# Thoughts on Softube Volume 2 half off NI deal



## kevinh (Aug 10, 2018)

I’m thinking about Softube volume 2 half off deal offered by NI until end of month but would like to hear feedback from anyone using the bundle. I’m kind of surprised no one is talking about it concidering how much Softube is praised. I don’t own any Softube plugins beside those included in Komplete. Any feedback is appreciated. I’m mostly wondering if there are a few gems in the bundle that people rely on that would make it worthwhile.


----------



## Virtuoso (Aug 10, 2018)

It's a great deal if you don't already own some of the plugins - the Weiss in particular is excellent. Unfortunately Softube's upgrade policy really sucks - I own about half of Vol 2 already but they only count ONE plugin towards the upgrade discount.

Right now it's $100 cheaper for me to buy all the plugins again through NI than to upgrade through Softube! 

I also have several of the (pretty expensive) UA Softube plugins, but sadly they offer no migration path to their native versions. Meh.


----------



## Si_Withenshaw (Aug 10, 2018)

Virtuoso said:


> It's a great deal if you don't already own some of the plugins - the Weiss in particular is excellent. Unfortunately Softube's upgrade policy really sucks - I own about half of Vol 2 already but they only count ONE plugin towards the upgrade discount.
> 
> Right now it's $100 cheaper for me to buy all the plugins again through NI than to upgrade through Softube!
> 
> I also have several of the (pretty expensive) UA Softube plugins, but sadly they offer no migration path to their native versions. Meh.

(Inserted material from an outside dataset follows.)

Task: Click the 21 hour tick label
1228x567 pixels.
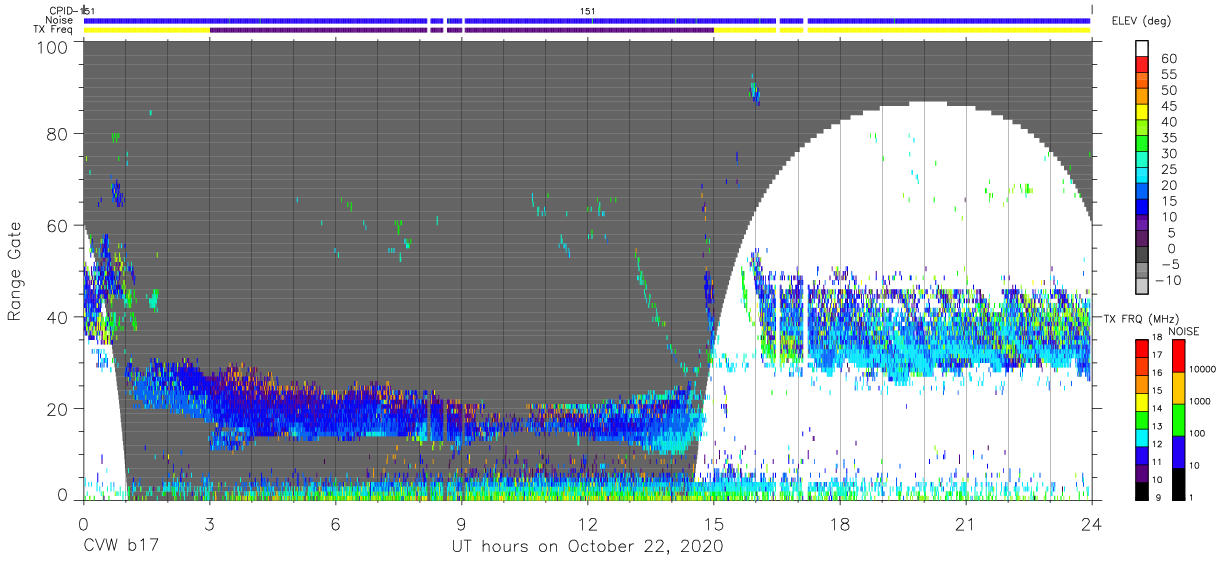Action: [966, 523]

Similar situation for me. Do Softube allow re-selling? It might make sense to sell existing licences & buy into this deal!


----------



## Nao Gam (Aug 10, 2018)

Si_Withenshaw said:


> Similar situation for me. Do Softube allow re-selling? It might make sense to sell existing licences & buy into this deal!


They do


----------



## wst3 (Aug 10, 2018)

It appears that Softube does allow for resale - but I'm not sure I want to jump through hoops. I own almost everything I want that is also part of Volume 2. Decisions decisions!


----------



## Virtuoso (Aug 10, 2018)

Bear in mind the $25 iLok transfer fee per transaction though. With the hassle of listing, dealing with enquiries, lowballers and the admin burden if you do manage to find a buyer, I just can't be bothered to sell my existing licences. Net result - I shop elsewhere and Softube loses out.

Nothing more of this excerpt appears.